Directions: Print exactly and only the lines that run from the one containing "Where should I" through the end of the material, please, omitting pictures.

[[ Records provided open ]]

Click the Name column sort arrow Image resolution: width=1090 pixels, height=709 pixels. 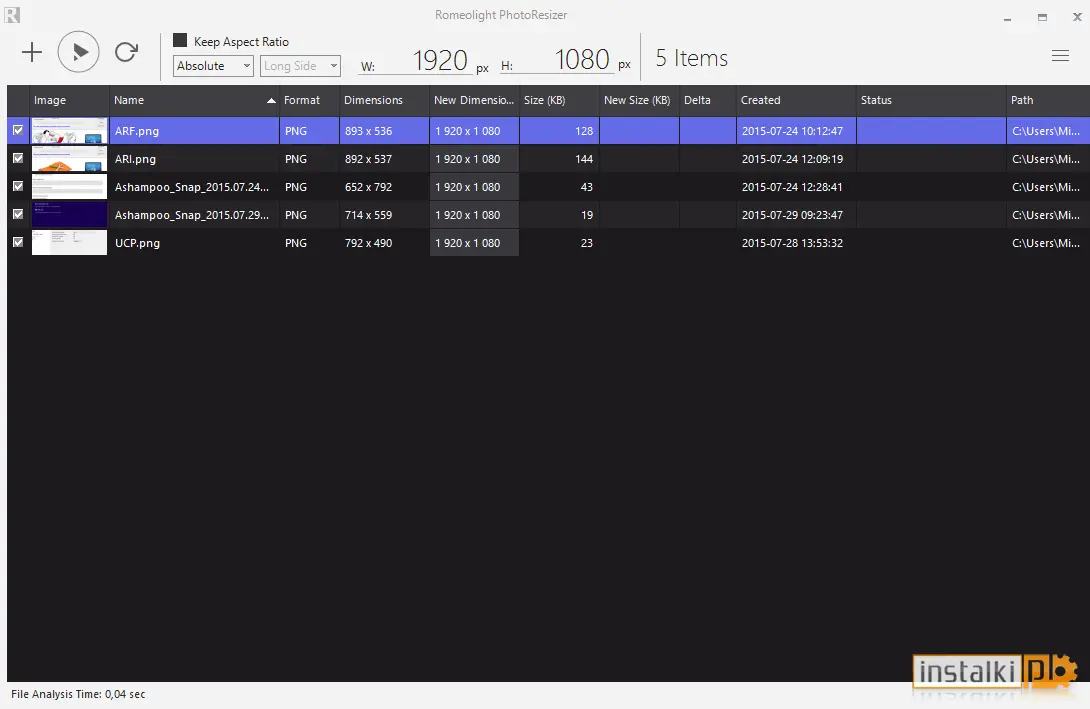pyautogui.click(x=271, y=101)
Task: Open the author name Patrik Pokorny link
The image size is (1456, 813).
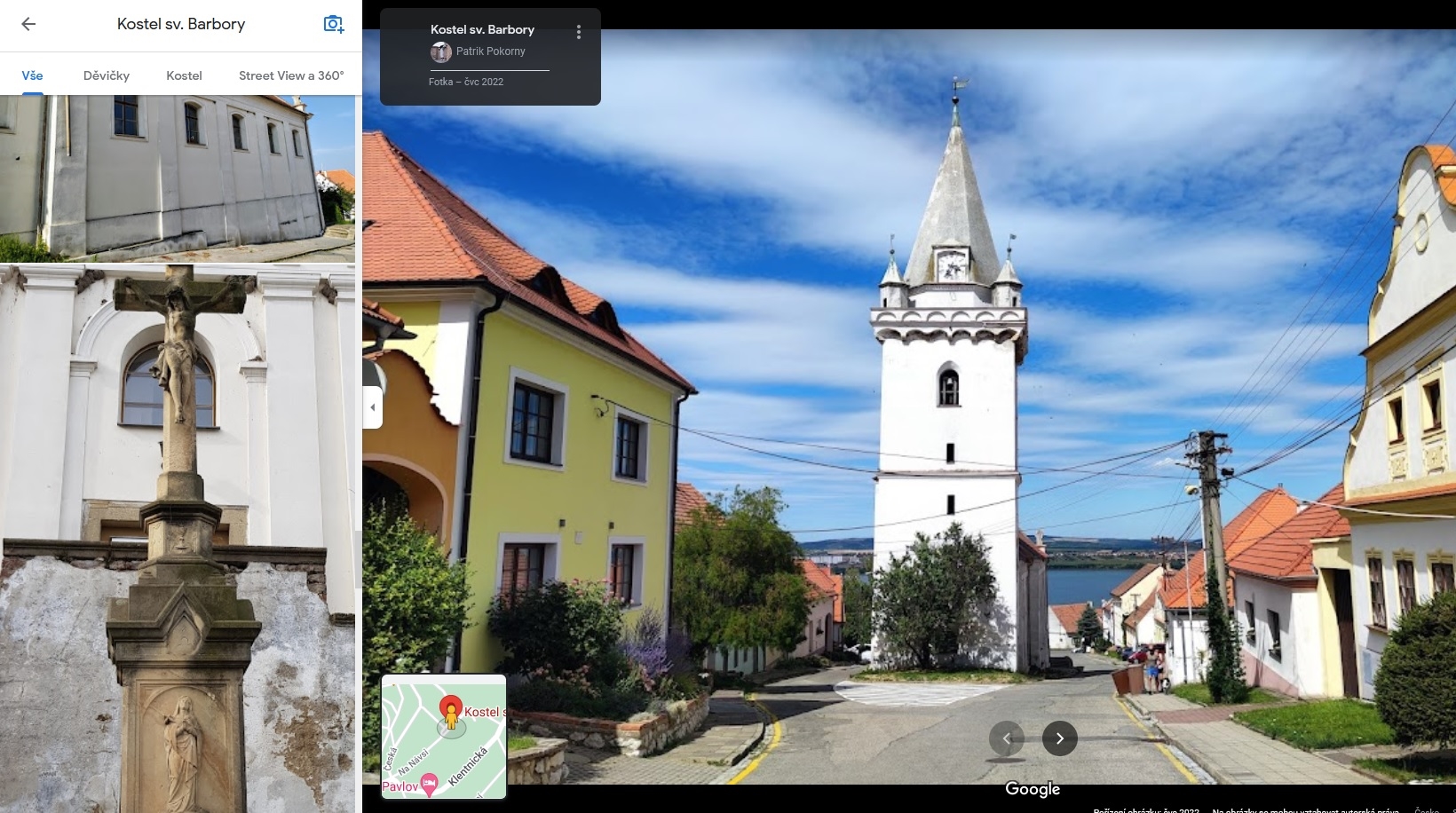Action: pos(490,51)
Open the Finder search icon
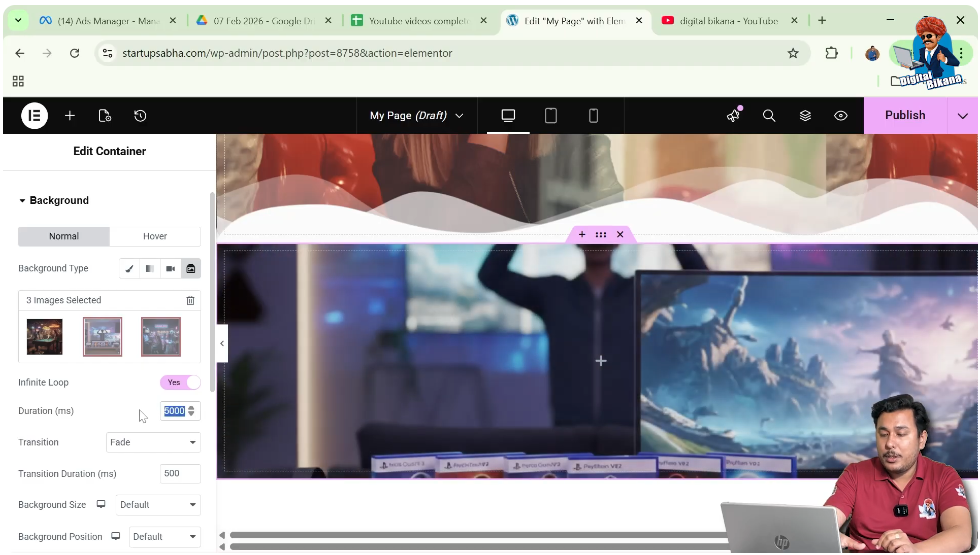Screen dimensions: 980x555 click(769, 115)
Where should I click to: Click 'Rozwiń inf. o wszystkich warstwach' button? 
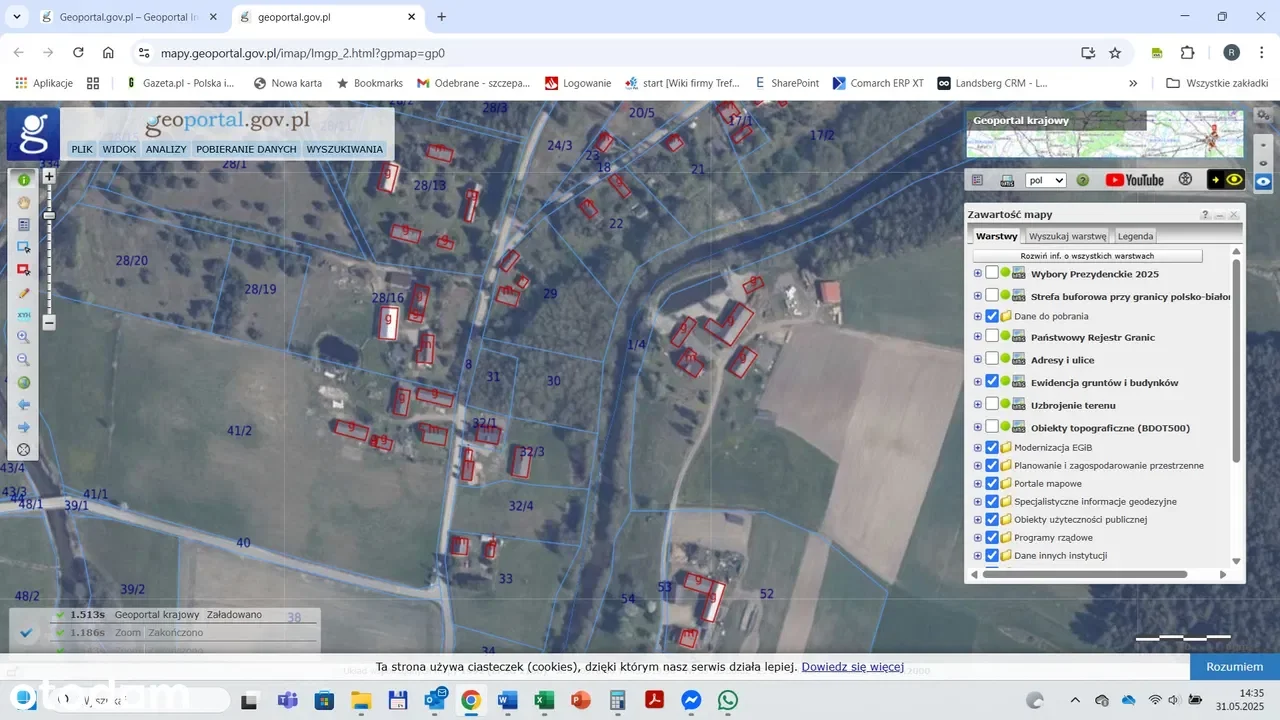[x=1087, y=256]
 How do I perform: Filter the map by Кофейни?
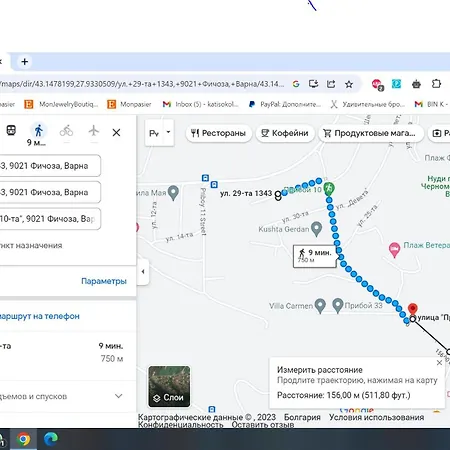285,133
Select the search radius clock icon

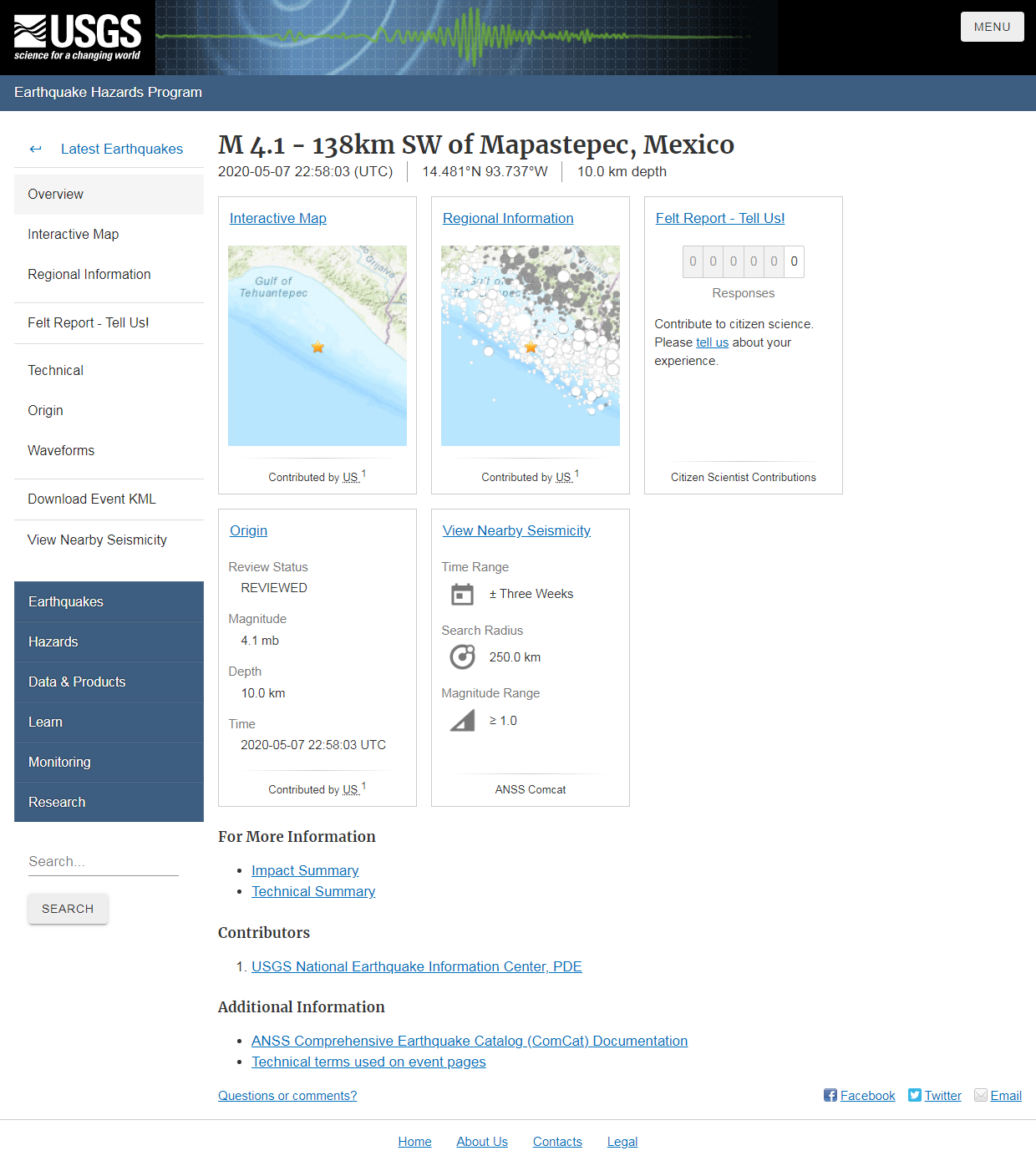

[[ Records provided closed ]]

Written solution:
Where should I click to: Click 'Rozwiń inf. o wszystkich warstwach' button? 
[x=1087, y=256]
 How do I perform: Filter the map by Кофейни?
285,133
Select the search radius clock icon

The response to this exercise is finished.